*** DATA RECORDS ***

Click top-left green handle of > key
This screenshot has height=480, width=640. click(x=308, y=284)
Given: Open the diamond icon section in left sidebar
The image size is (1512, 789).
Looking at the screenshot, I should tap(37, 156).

*** End of DATA RECORDS ***

WHAT TO WORK ON
Restate the data word for word, leaving nothing out.

SOLUTION
Click top-left green handle of > key
This screenshot has height=480, width=640. click(x=308, y=284)
Given: Open the diamond icon section in left sidebar
The image size is (1512, 789).
Looking at the screenshot, I should tap(37, 156).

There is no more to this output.